Während das Rentenniveau [A] die über das Rentensystem realisierbare Verteilungsposition der Renten im Verhältnis zu den Löhnen beschreibt, gibt das rechnerische Verhältnis zwischen Rente und verfügbarem Einkommen bei Bezug von Grundsicherung (GruSi) im Alter [B] Auskunft über den Abstand der Leistung des Rentensystems zum Fürsorgesystem (Abstandsindikator); der Kehrwert ergibt das Diffusionsniveau [C] – ein Maßstab für den Grad der systemischen Verschmelzung von Rente und Grundsicherung, der einen leichter fassbaren Vergleich mit der Entwicklung des Rentenniveaus erlaubt.

[A] Rentenniveau

verfügbare Standardrente / verfügbares Durchschnittsentgelt * 100

[B] Abstandsindikator

verfügbare Standardrente / verfügbares Einkommen bei GruSi-Bezug

[C] Diffusionsniveau

verfügbares Einkommen bei GruSi-Bezug / verfügbare Standardrente * 100

Mit dem Ausweis sowie der Projektion des Diffusionsniveaus im Rahmen der jährlichen Rentenversicherungsberichte ließen sich Stand und Entwicklung der systemischen Verschmelzung von Rente und Grundsicherung veranschaulichen – und zwar unabhängig von der Entwicklung der Anzahl oder des Anteils armer Rentner. Damit könnte die politische wie auch die fachliche Debatte rund um die Fürsorgeresistenz des Rentensystems ein Stück weit objektiviert und aus der argumentativen Umklammerung des gängigen – damit aber nicht unbedingt auch zielführenden – Verweises auf die relativ geringe Grundsicherungsquote von Altersrentnern herausgelöst werden.

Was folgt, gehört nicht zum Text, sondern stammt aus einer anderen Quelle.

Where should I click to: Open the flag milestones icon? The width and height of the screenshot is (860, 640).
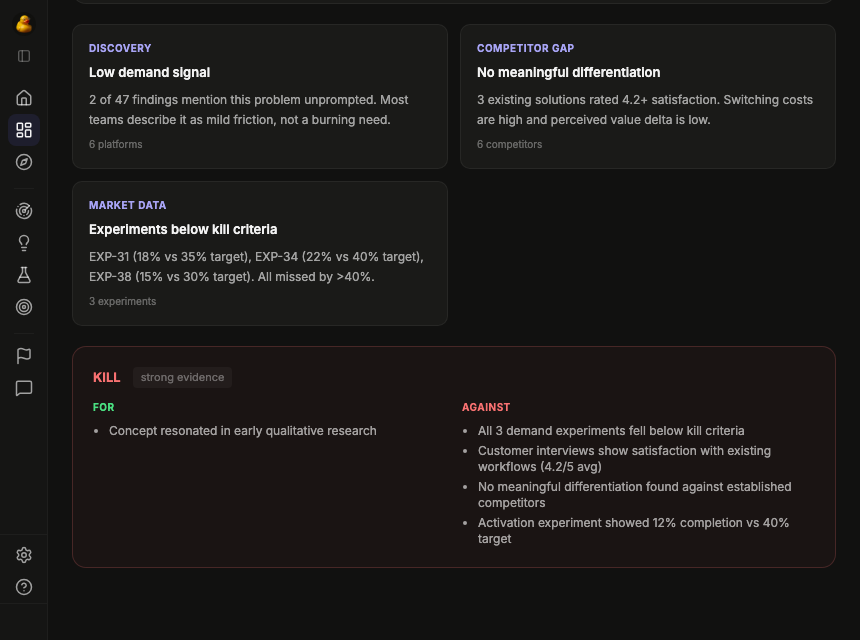pos(23,355)
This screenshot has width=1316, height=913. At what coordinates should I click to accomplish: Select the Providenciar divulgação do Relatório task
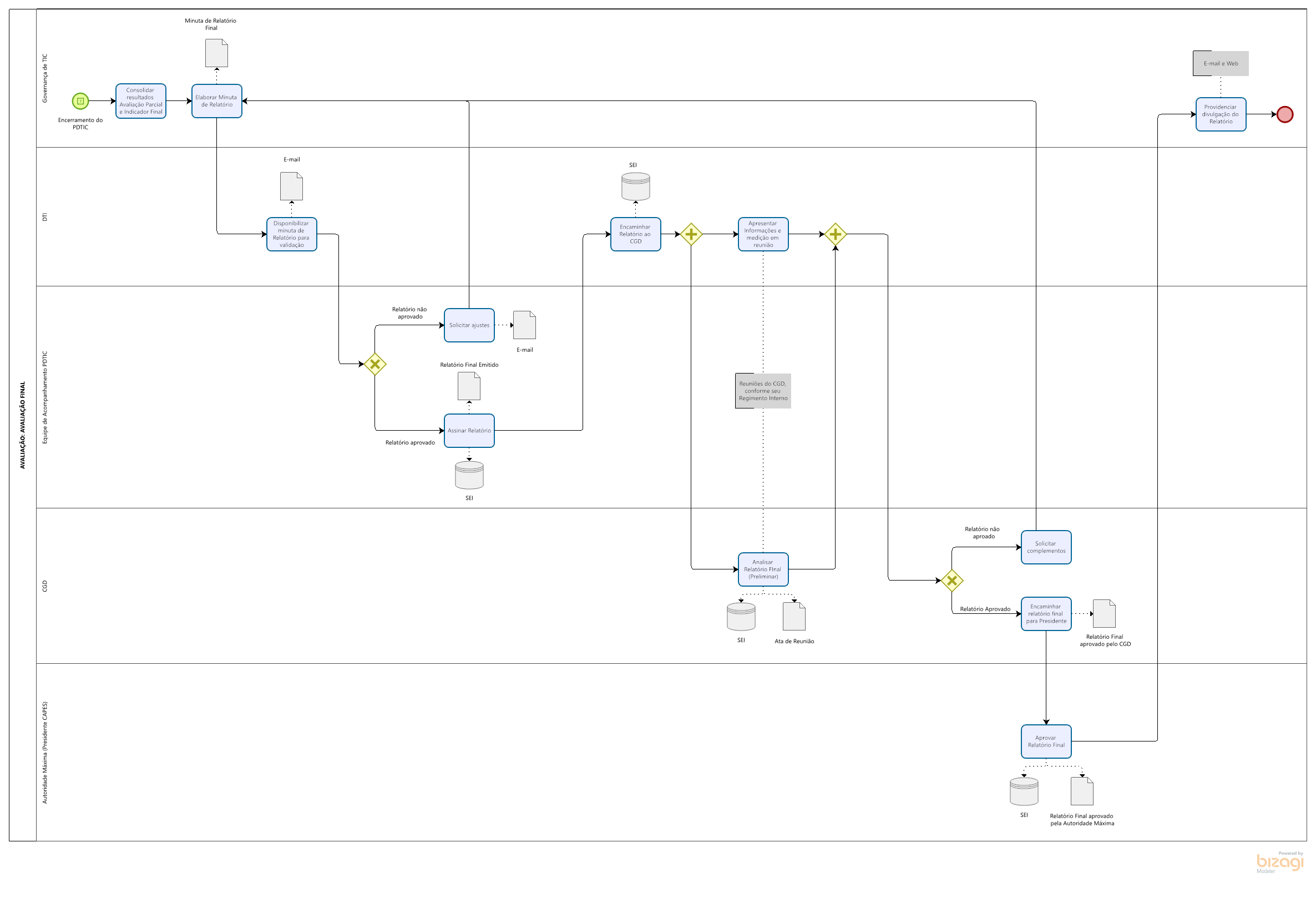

Das Diffusionsniveau ist auch weitgehend unabhängig von der Entwicklung des Rentenniveaus. Im laufenden Jahr wird ein exorbitant hoher Anstieg von Kurzarbeit erwartet; in dessen Folge dürfte der Wert im Nenner der Formel [A] deutlich einbrechen – und das ausgewiesene Rentenniveau (nicht dagegen die Rente) wird kurzfristig stark ansteigen. In den vergangenen Wochen wurde die Höhe der diesjährigen Rentenanpassung vor dem Hintergrund der Corana-Krise bereits teilweise als völlig aus der Zeit gefallen kommentiert. Dies dürfte nur ein kleiner Vorgeschmack sein auf die absehbaren Debatten, die durch ein Rentenniveau befeuert werden, das vorübergehend wieder annähernd den Stand der frühen 2000er Jahre erreicht – bei gleichzeitig sinkendem Durchschnittslohn. Hier könnte der Blick auf das Diffusionsniveau und dessen Entwicklung zu einer Versachlichung des absehbaren Diskurses beitragen.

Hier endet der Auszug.